IGHC Director Jack Chen, a professor of East Asian languages, literatures and cultures, said he admired how Dr. Vagistan brought her experience of intergenerational support, queer mentorship and cultural connection into her artistic and academic practice.
“I love the way in which Dr. Vagistan [brought] together the political, the aesthetic and the personal into this really compelling story that also drew on a wealth of academic and scholarly knowledge,” Dr. Chen said. Auntie’s story, he said, “Moves from the very particular experience of ‘this is just my story’ to the universal experience of ‘this is everyone's story,’ finding this as a means of collective action.”

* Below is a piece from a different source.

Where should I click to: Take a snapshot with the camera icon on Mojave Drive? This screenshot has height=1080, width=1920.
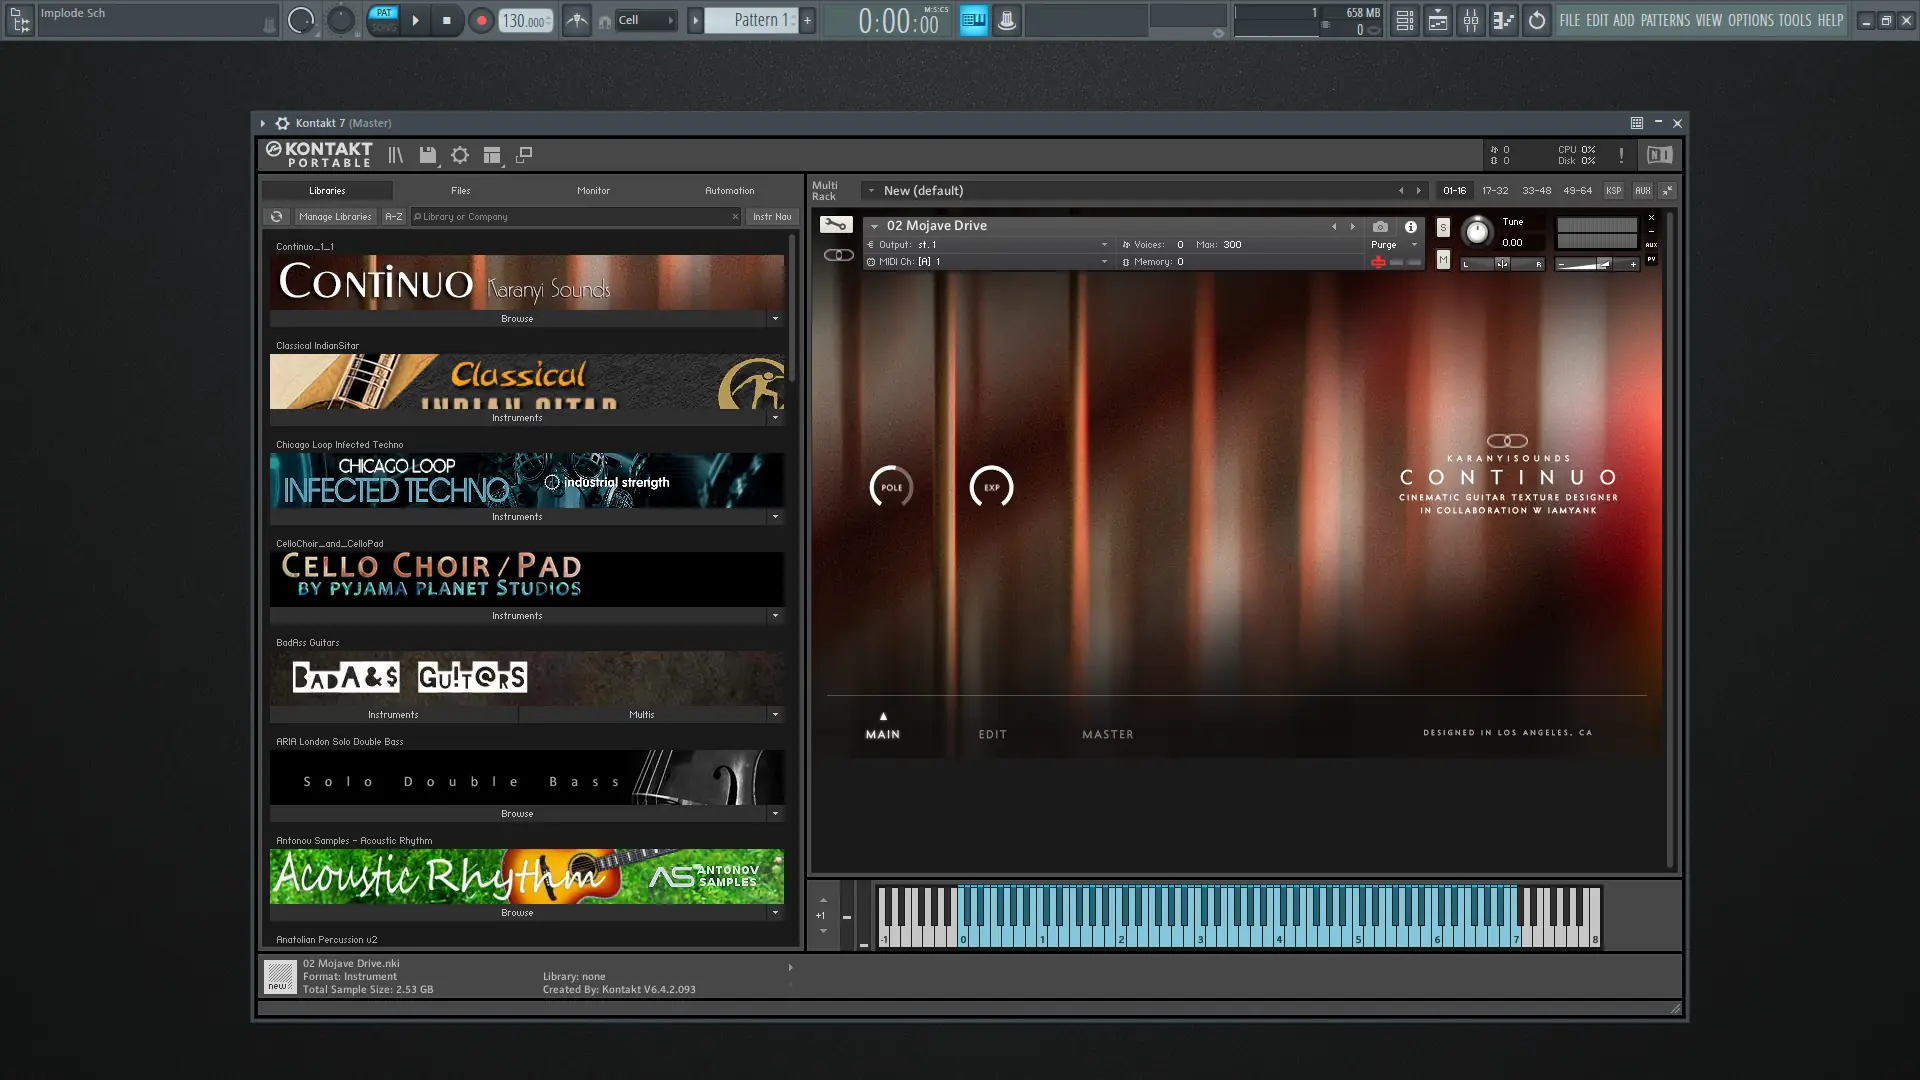click(x=1380, y=226)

Dr. Vagistan closed her set with a risqué reimagining of “Arabian Nights” and “A Whole New World” from the Disney movie “Aladdin,” receiving peals of laughter and applause from the audience.
According to Ngô, Dr. Vagistan’s performance was unique not only in its aesthetic presentation, but also in its consideration of how we teach, uplift and entertain each other.
“[The performance is] interested in the creation of communities of care, I think — thinking of ways outside of the box for people to look after and love one another, and to be able to come together to fight for things that people need.” She continued, “... But also just create things that people need, because there doesn't always have to be a fight.”